Don Brash on why Judith Collins is best placed to take on Jacinda Ardern; Michelle Boag on how the party's leadership change will be 'tidy'; and David Farrar on how National's new leader will create its brand

As the wheeling and dealing within the National Party kicks into action, interest.co.nz talks to political insiders about who will replace Bill English as Leader, and where they see the party going.  

Former Reserve Bank Governor, National Party Leader and ACT Party Leader, Don Brash, has his money on Judith Collins.

He has confidence in Collins’ ability and maintains a woman is best placed to take on Prime Minister Jacinda Ardern.  

National Party pollster, David Farrar, and former National Party President and public relations specialist, Michelle Boag, won’t name names.

Yet Boag emphasises the new leader needs experience, while Farrar says they will be elected on the quality of their relationships with those in Caucus, more so than on the way they position themselves politically.

Neither believes the party will make any drastic changes of tack, coming out of the election with the support of 44% of the country.

THE CONTEST

Boag and Farrar highlight the fact there is an “open contest” for National’s leadership, with a number of contenders, for the first time in years.

They maintain the caucus could wait until English’s resignation takes effect on February 27 to elect a new leader, or make a move earlier.

Farrar believes it’s possible for a decision to be reached next week.

“If the numbers become clear early on, then like you had when English became Leader, people drop out and you actually have a fairly early vote on it.”

Asked how tidy he sees the race being, Farrar says: “There will be tensions during the period the leadership contest is on… But people are aware that everyone needs to work together afterwards.

“So I suspect people will be campaigning more on their strengths rather than against others. But it will be quite tense.”

Boag says: “I think it will be clean and tidy, because that’s the way we do things. But I think it will be more competitive this time…

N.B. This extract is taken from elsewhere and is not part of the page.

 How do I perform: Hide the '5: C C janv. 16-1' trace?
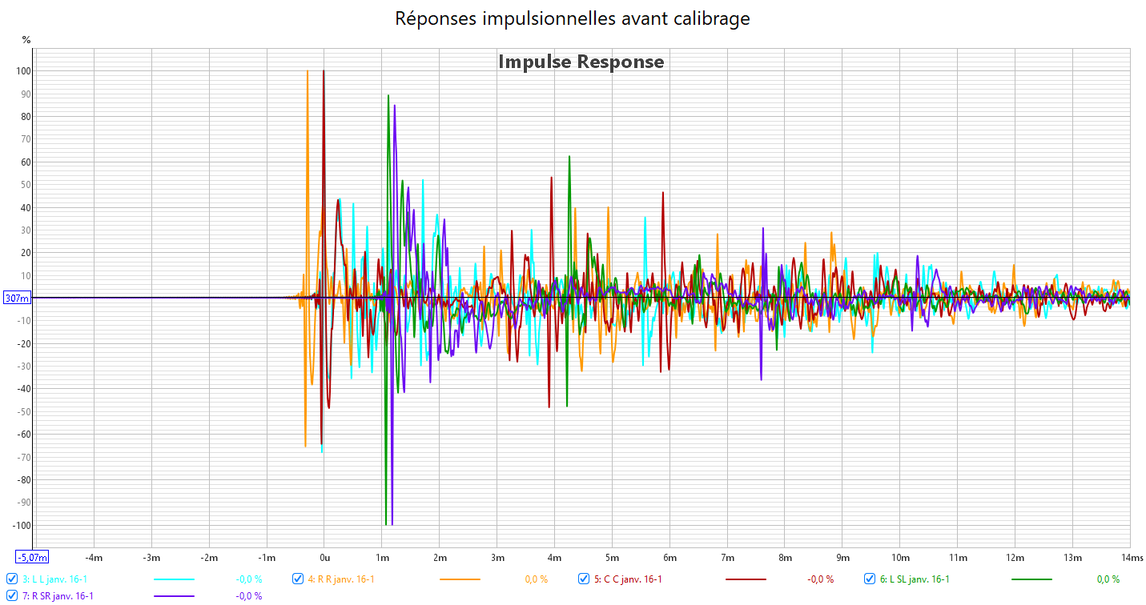click(584, 579)
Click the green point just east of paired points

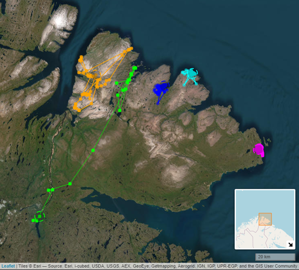coord(70,184)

“There are any number of scenarios, which may or may not include people who are currently in positions staying in positions, or going for new ones.”

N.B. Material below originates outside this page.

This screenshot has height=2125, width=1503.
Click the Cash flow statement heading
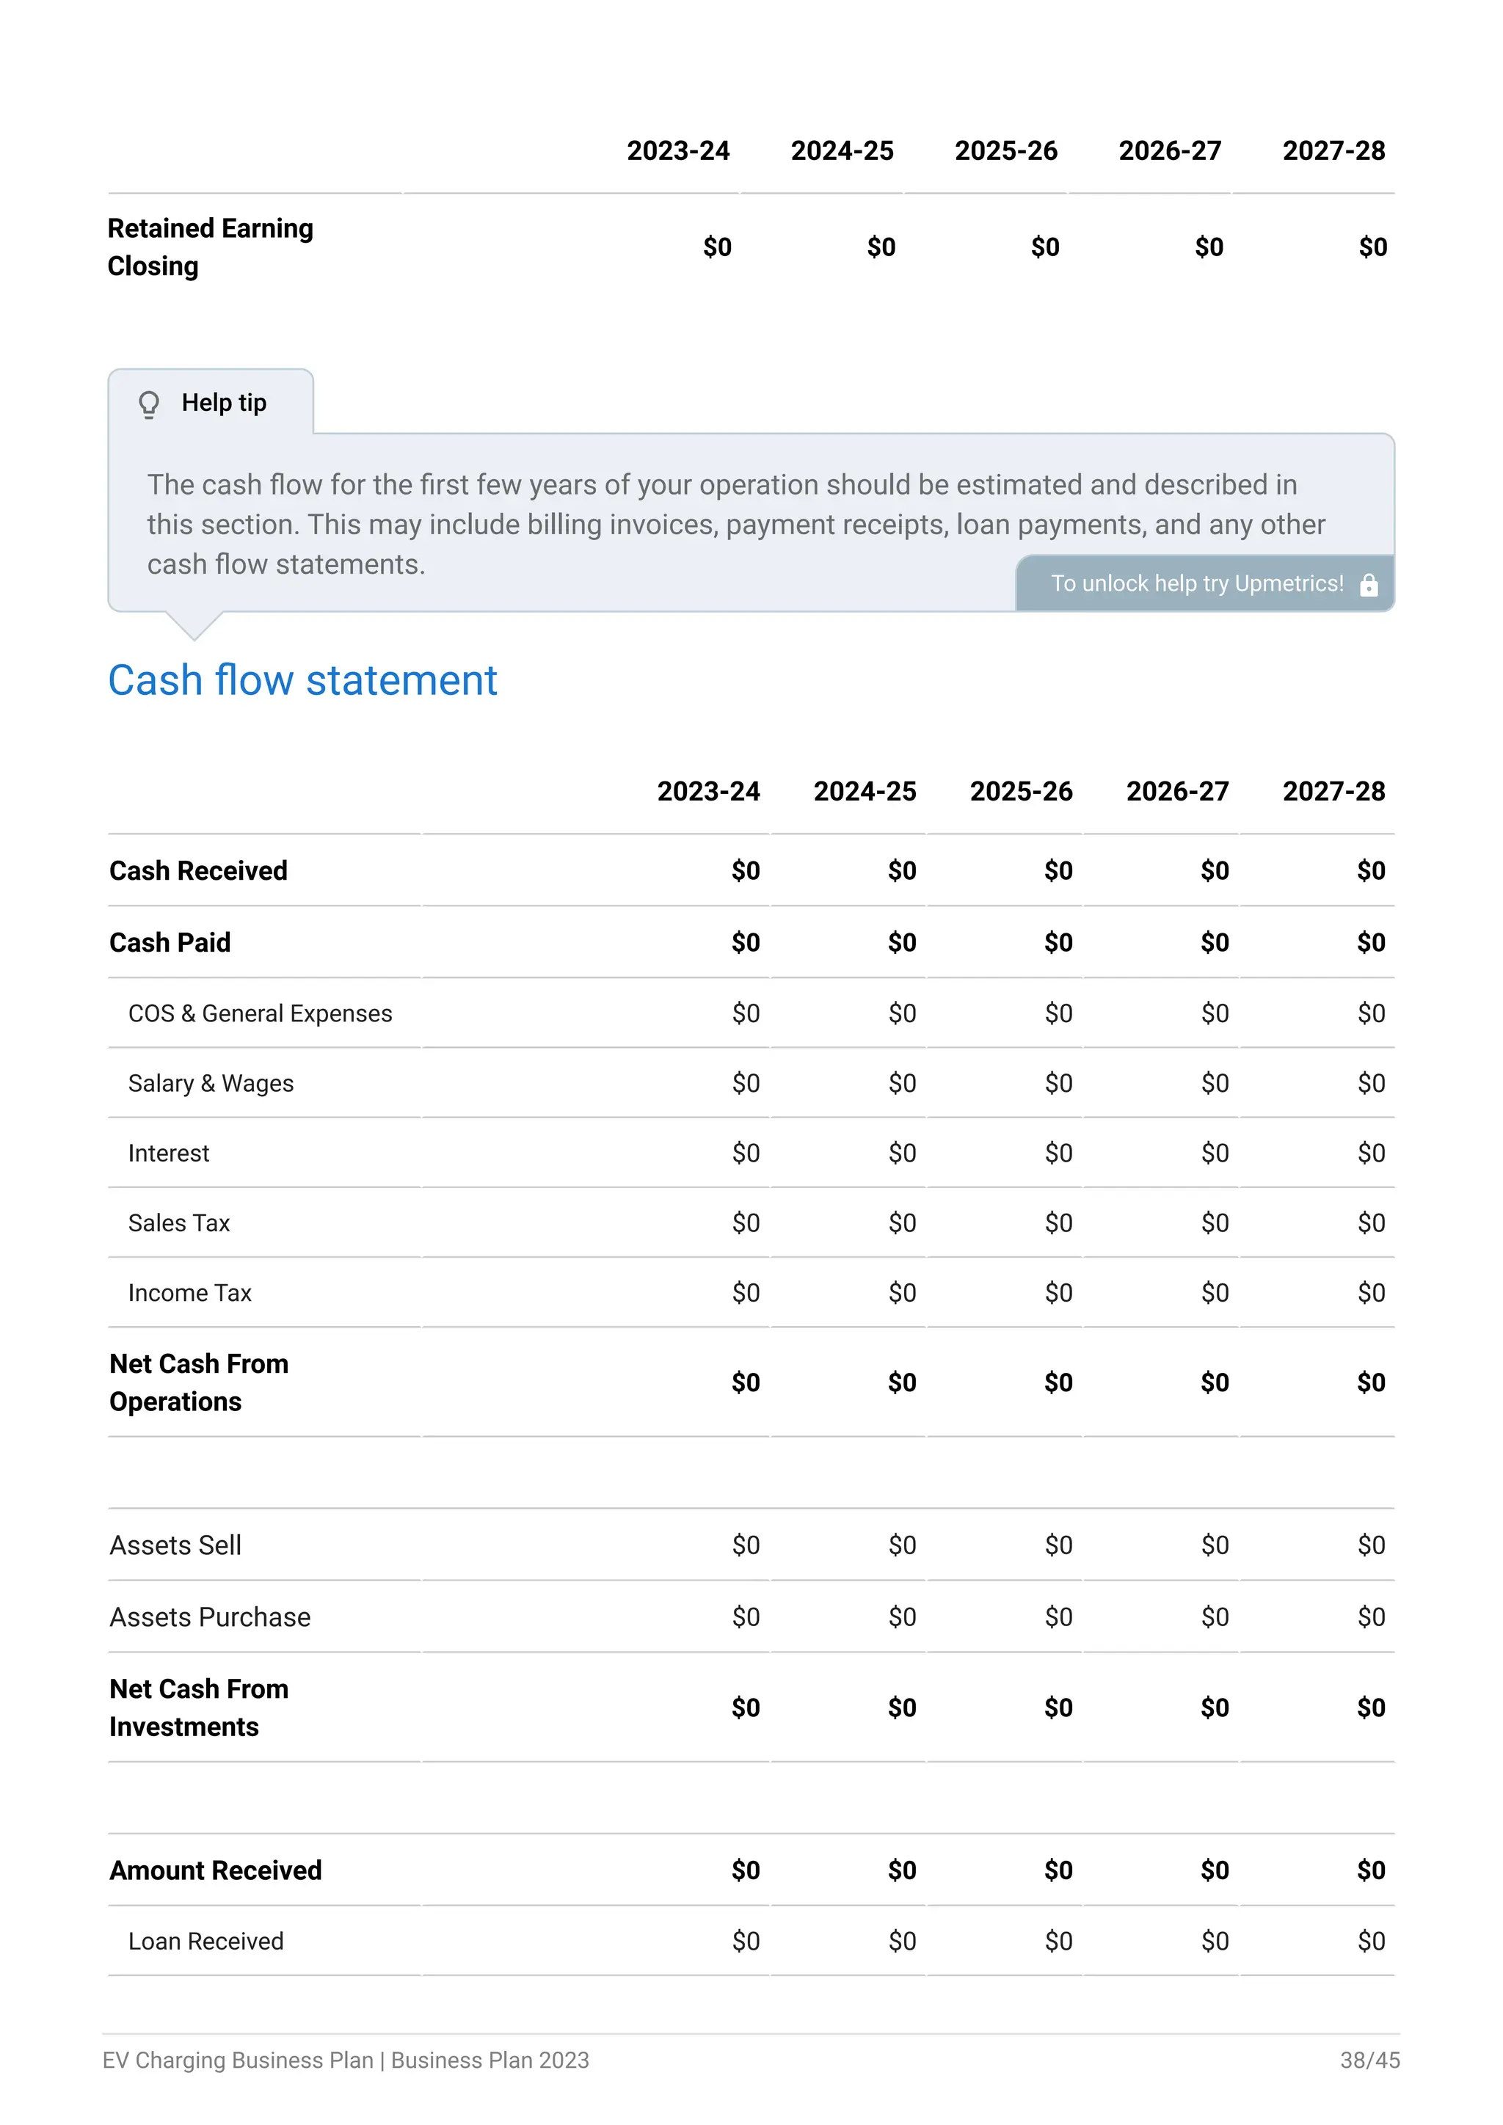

Boag says the process may prompt those considering leaving the party to actually do so; something that would be “helpful”.

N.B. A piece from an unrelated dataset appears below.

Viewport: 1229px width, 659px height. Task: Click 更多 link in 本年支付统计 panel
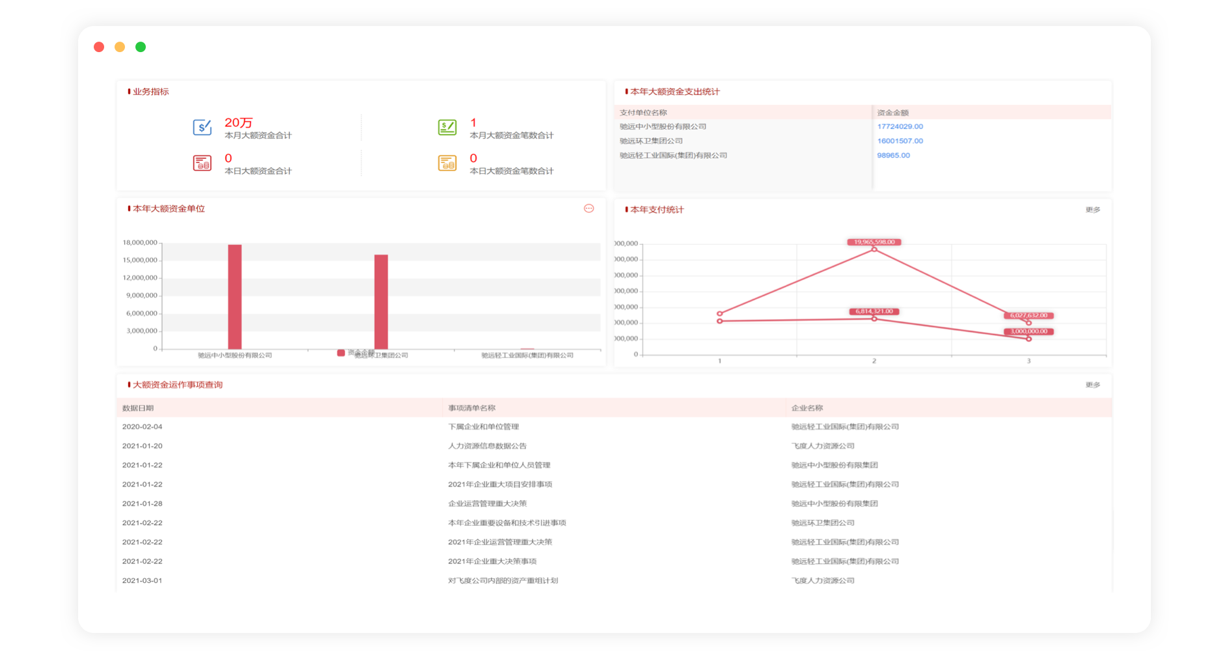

“If I was David Carter or Chris Finlayson and contemplating resigning in the next little while, I’d wait until I cast my vote for leader before I did that,” she says.

“I should imagine that after that new leadership has bedded itself in, there will be a bit of a sorting out of who’s staying, who’s going, what the shape of the new shadow cabinet would look like.”

THE CONTENDERS 

Brash is firmly of the view that Collins - who he worked with from the time he entered parliament - is best placed to be leader.

“Judith is a conviction politician. She knows what she stands for and what she doesn’t stand for. She’s highly intelligent, she’s analytical, she’s got a good legal background, she’s been in parliament since 2002, so she’s had 16 years in parliament. She certainly takes no prisoners in house…

“One of the benefits of having a woman as leader of the National Party is that she could more readily take the fight to the Government in a way that perhaps a man might hesitate to attack a leader who’s a woman…

“National is not likely to win government by trying to emulate Jacinda. In reality, they can’t emulate Jacinda…

“People talk about Nikki Kaye. I think Nikki Kaye is a very able person, but I don’t think at this point she’s ready to be leader.”

Asked about Steven Joyce, Brash says: “Steven is a very able person… a very good organiser, ran very good campaigns… I don’t see Steven as Bill’s successor… I just haven’t seen him as the leader of the National Party."

Brash admits he doesn’t know Simon Bridges as well as Collins, but sees him as another good contender for the job.

“He’s articulate, intelligent.”

Asked about whether Bridges is too much of a populist politician, Brash says: “In my experience, Simon’s got some pretty clear views on things. I think he made a good fist of the transport portfolio when he was running that.

“He has been of course a Crown prosecutor for a number of years prior to coming to parliament. He’s got some pretty strong views.”

Brash can see Collins and Bridges working together in leadership.

“You don’t want a leader and deputy who are both sort of clones of each other. You do want people who are different, have different skills and bring different constituencies to the party if you like. I think a Judith Collins, Simon Bridges duo would be a very powerful one.”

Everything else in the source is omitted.